>> Begin

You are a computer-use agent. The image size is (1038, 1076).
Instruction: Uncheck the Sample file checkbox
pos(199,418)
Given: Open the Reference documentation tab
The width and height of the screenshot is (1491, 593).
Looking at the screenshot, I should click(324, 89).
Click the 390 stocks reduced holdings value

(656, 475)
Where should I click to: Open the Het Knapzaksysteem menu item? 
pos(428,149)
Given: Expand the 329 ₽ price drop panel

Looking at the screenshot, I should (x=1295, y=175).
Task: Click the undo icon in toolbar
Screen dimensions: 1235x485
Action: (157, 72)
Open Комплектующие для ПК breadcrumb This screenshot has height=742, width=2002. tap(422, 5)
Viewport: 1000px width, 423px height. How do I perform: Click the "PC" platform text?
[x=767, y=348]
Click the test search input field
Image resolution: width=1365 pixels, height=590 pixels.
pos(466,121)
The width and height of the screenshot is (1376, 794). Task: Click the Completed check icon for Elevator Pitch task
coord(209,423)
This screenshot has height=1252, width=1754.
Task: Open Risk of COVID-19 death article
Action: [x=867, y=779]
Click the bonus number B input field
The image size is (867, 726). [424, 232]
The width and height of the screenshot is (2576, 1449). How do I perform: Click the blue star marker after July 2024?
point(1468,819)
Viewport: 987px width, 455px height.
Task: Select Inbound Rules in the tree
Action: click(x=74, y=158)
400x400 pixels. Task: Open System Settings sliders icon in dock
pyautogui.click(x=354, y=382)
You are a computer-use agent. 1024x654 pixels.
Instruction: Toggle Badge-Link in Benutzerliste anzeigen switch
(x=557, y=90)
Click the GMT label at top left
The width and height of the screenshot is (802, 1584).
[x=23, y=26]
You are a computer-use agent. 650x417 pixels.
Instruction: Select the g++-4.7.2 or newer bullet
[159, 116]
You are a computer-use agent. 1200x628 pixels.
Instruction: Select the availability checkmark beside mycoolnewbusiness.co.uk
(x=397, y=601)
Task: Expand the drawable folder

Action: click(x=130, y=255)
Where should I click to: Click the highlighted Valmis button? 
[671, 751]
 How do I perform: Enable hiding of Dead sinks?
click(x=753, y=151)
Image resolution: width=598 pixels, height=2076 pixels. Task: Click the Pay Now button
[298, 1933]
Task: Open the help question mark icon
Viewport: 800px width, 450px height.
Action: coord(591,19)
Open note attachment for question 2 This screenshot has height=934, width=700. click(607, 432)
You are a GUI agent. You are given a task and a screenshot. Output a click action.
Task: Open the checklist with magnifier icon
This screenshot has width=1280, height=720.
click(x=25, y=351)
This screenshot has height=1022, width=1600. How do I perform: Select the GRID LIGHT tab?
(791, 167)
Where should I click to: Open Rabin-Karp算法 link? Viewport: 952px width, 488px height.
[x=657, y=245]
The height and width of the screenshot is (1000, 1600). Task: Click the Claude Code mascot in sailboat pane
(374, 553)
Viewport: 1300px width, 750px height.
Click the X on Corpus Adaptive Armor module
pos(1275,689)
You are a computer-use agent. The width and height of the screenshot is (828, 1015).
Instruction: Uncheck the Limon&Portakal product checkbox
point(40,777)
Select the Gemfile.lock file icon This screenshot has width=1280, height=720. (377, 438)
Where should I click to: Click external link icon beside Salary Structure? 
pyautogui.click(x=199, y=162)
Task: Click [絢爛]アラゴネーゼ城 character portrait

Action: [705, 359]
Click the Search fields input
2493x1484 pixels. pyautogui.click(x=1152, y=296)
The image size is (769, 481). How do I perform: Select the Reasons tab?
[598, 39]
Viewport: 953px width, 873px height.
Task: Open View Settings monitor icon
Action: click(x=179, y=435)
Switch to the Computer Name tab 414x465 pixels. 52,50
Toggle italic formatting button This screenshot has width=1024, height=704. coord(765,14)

>> End

BRIEF: Rewrite the data above, replacing each "computer-use agent" with "screen assistant" and leaving everything else unchanged.

RESULT FOR THIS EXERCISE:
You are a screen assistant. The image size is (1038, 1076).
Instruction: Uncheck the Sample file checkbox
pos(199,418)
Given: Open the Reference documentation tab
The width and height of the screenshot is (1491, 593).
Looking at the screenshot, I should click(324, 89).
Click the 390 stocks reduced holdings value

(656, 475)
Where should I click to: Open the Het Knapzaksysteem menu item? 
pos(428,149)
Given: Expand the 329 ₽ price drop panel

Looking at the screenshot, I should (x=1295, y=175).
Task: Click the undo icon in toolbar
Screen dimensions: 1235x485
Action: (157, 72)
Open Комплектующие для ПК breadcrumb This screenshot has height=742, width=2002. tap(422, 5)
Viewport: 1000px width, 423px height. How do I perform: Click the "PC" platform text?
[x=767, y=348]
Click the test search input field
Image resolution: width=1365 pixels, height=590 pixels.
pos(466,121)
The width and height of the screenshot is (1376, 794). Task: Click the Completed check icon for Elevator Pitch task
coord(209,423)
This screenshot has height=1252, width=1754.
Task: Open Risk of COVID-19 death article
Action: [x=867, y=779]
Click the bonus number B input field
The image size is (867, 726). [424, 232]
The width and height of the screenshot is (2576, 1449). How do I perform: Click the blue star marker after July 2024?
point(1468,819)
Viewport: 987px width, 455px height.
Task: Select Inbound Rules in the tree
Action: click(x=74, y=158)
400x400 pixels. Task: Open System Settings sliders icon in dock
pyautogui.click(x=354, y=382)
You are a screen assistant. 1024x654 pixels.
Instruction: Toggle Badge-Link in Benutzerliste anzeigen switch
(x=557, y=90)
Click the GMT label at top left
The width and height of the screenshot is (802, 1584).
[x=23, y=26]
You are a screen assistant. 650x417 pixels.
Instruction: Select the g++-4.7.2 or newer bullet
[159, 116]
You are a screen assistant. 1200x628 pixels.
Instruction: Select the availability checkmark beside mycoolnewbusiness.co.uk
(x=397, y=601)
Task: Expand the drawable folder

Action: click(x=130, y=255)
Where should I click to: Click the highlighted Valmis button? 
[671, 751]
 How do I perform: Enable hiding of Dead sinks?
click(x=753, y=151)
Image resolution: width=598 pixels, height=2076 pixels. Task: Click the Pay Now button
[298, 1933]
Task: Open the help question mark icon
Viewport: 800px width, 450px height.
Action: coord(591,19)
Open note attachment for question 2 This screenshot has height=934, width=700. click(607, 432)
You are a GUI agent. You are given a task and a screenshot. Output a click action.
Task: Open the checklist with magnifier icon
This screenshot has width=1280, height=720.
click(x=25, y=351)
This screenshot has height=1022, width=1600. How do I perform: Select the GRID LIGHT tab?
(791, 167)
Where should I click to: Open Rabin-Karp算法 link? Viewport: 952px width, 488px height.
[x=657, y=245]
The height and width of the screenshot is (1000, 1600). Task: Click the Claude Code mascot in sailboat pane
(374, 553)
Viewport: 1300px width, 750px height.
Click the X on Corpus Adaptive Armor module
pos(1275,689)
You are a screen assistant. The width and height of the screenshot is (828, 1015).
Instruction: Uncheck the Limon&Portakal product checkbox
point(40,777)
Select the Gemfile.lock file icon This screenshot has width=1280, height=720. (377, 438)
Where should I click to: Click external link icon beside Salary Structure? 
pyautogui.click(x=199, y=162)
Task: Click [絢爛]アラゴネーゼ城 character portrait

Action: [705, 359]
Click the Search fields input
2493x1484 pixels. pyautogui.click(x=1152, y=296)
The image size is (769, 481). How do I perform: Select the Reasons tab?
[598, 39]
Viewport: 953px width, 873px height.
Task: Open View Settings monitor icon
Action: click(x=179, y=435)
Switch to the Computer Name tab 414x465 pixels. 52,50
Toggle italic formatting button This screenshot has width=1024, height=704. coord(765,14)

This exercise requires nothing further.